1. Prepare Workspace and Package

nano-ros is shipped source-only — vendor it next to (or inside) your workspace, then provision the board’s toolchain with nros setup:

# Build the in-tree nros CLI (Phase 218), then provision your board (+ RMW):
./scripts/bootstrap.sh base
source ./activate.sh        # OR: direnv allow / source ./activate.fish
nros setup native --rmw zenoh        # or qemu-arm-freertos, zephyr, …

nros setup ships prebuilt toolchains per platform per RMW — see Installation.

For multi-package workspaces (Pattern A — recommended for POSIX + mixed C / C++ / Rust deployments), put nano-ros and your packages side-by-side under a shared src/:

~/ros2_ws/
├── src/
│   ├── nano-ros/                  # this repo
│   └── my_robot_node/
│       ├── package.xml
│       ├── Cargo.toml             # Rust, if using Rust API
│       ├── CMakeLists.txt         # C/C++, if using CMake
│       ├── config.toml            # embedded targets
│       └── src/
└── build/ install/ log/           # if you use colcon

For third-party C/C++ projects without colcon (Pattern B), pull nano-ros in as a third_party/nano-ros/ git submodule and consume it via add_subdirectory(third_party/nano-ros nano_ros).

See Installation for both patterns. The per-language starter pages document the canonical package shape in their “Project layout” sections: Rust, C, C++. For two or more nodes, use the Multi-Node Projects group: start from the full project layout, then drill into Node, Bringup, and Entry packages.

2. Write Node Code

Choose API language first:

  • Rust — use nros, generated message crates, and Executor.
  • C — include nros/nros.h and generate interfaces with nros_find_interfaces(LANGUAGE C) in CMake.
  • C++ — include nros/nros.hpp and use typed wrappers.

Start with one of the Linux starters above, then adapt to your target via the Embedded Starters section.

3. Generate Messages

If you use custom .msg, .srv, or .action files, generate bindings inside the workspace/build tree. See Message Binding Generation.

4. Configure Target

Pick a platform and an RMW backend at build time (compile-time choice — there is no RMW_IMPLEMENTATION runtime switch on embedded targets):

CMake sideCargo side
set(NANO_ROS_PLATFORM <plat>)feature platform-<plat>
set(NANO_ROS_RMW <rmw>)feature rmw-<rmw>-cffi (transports auto-pull)
set(NANO_ROS_BOARD <board>) (optional, embedded only)nros-board-<board> dep

Supported pairs: posix / freertos / nuttx / threadx / zephyr / esp32 / baremetal × zenoh / xrce / dds / cyclonedds. Not every cell is implemented — see the Coverage Matrix.

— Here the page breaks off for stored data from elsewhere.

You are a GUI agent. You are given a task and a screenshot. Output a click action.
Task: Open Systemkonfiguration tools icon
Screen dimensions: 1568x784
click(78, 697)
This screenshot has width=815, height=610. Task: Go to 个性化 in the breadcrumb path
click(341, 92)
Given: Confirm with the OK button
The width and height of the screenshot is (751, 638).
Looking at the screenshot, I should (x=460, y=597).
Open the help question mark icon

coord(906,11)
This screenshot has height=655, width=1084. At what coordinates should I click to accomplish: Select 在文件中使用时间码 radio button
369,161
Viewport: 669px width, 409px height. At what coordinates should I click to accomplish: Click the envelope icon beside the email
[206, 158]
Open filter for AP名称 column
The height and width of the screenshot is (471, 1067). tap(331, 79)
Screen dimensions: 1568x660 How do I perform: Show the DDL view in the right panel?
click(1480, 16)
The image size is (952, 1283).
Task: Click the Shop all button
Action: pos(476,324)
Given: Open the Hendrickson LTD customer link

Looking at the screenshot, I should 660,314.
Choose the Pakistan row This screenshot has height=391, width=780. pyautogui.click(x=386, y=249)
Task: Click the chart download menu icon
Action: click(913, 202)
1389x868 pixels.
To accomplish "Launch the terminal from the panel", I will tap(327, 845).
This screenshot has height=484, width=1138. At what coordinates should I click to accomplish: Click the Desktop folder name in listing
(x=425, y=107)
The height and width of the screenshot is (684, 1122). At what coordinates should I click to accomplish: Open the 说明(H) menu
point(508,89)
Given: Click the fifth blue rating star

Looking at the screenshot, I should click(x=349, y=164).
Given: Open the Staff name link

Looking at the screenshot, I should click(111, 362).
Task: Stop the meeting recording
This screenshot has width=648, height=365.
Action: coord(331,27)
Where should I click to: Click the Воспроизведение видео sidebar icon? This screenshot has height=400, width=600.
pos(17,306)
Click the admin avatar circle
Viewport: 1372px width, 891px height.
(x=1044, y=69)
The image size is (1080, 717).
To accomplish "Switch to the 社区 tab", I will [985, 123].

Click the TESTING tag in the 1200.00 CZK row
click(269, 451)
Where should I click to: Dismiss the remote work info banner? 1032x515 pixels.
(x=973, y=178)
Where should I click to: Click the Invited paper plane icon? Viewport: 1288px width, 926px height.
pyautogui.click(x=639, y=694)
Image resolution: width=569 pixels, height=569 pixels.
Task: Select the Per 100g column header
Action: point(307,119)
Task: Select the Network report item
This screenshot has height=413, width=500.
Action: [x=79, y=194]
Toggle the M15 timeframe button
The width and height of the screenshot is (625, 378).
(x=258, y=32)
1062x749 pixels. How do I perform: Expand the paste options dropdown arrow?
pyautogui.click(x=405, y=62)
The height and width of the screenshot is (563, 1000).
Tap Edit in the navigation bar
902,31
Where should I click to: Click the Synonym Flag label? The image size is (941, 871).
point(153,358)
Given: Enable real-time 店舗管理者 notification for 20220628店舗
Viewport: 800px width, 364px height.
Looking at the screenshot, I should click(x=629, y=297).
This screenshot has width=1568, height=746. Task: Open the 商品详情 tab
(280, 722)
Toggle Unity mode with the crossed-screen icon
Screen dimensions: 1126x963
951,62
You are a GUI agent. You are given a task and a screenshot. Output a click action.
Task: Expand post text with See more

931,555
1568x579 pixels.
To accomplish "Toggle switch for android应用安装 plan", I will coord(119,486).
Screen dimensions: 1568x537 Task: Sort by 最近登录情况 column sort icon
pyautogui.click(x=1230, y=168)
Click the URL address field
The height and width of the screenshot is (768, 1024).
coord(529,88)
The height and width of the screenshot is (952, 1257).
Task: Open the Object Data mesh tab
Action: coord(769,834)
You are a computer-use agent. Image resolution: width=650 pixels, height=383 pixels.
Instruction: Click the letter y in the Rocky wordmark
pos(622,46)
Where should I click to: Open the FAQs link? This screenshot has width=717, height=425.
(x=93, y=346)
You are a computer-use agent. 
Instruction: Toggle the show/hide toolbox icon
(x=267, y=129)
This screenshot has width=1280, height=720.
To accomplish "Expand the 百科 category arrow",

Runtime configuration (ROS_DOMAIN_ID, ZENOH_LOCATOR, …) works on POSIX. Embedded targets resolve config via CMake cache vars, Kconfig (Zephyr), Cargo features, or config.toml. See Configuration.

5. Build, Test, Deploy

For each canonical entry point:

# Single example (POSIX, Pattern A or B):
cd examples/native/rust/talker
cargo run

# Single C/C++ example (CMake + add_subdirectory):
cd examples/qemu-arm-freertos/cpp/talker
cmake -B build -DCMAKE_TOOLCHAIN_FILE=$PWD/../../../../../cmake/toolchain/arm-freertos-armcm3.cmake
cmake --build build

# Per-platform multi-example build:
just freertos build-fixtures
just zephyr  build-fixtures
just nuttx   build-fixtures

# Discover full-matrix commands for a platform:
just --group full-matrix --list zephyr

# Multi-component system (orchestration):
nros metadata my_system
nros plan my_system launch/my_system.launch.py
nros check
cargo build                 # or: cmake --build / west build / idf.py build

# POSIX-only colcon consumer-workspace build:
colcon build && source install/setup.bash

For target-specific deployment, go to the matching platform guide. Each guide covers toolchain setup, package layout, code example, build command, run/flash command, and deployment notes.

See Deployment Workflow.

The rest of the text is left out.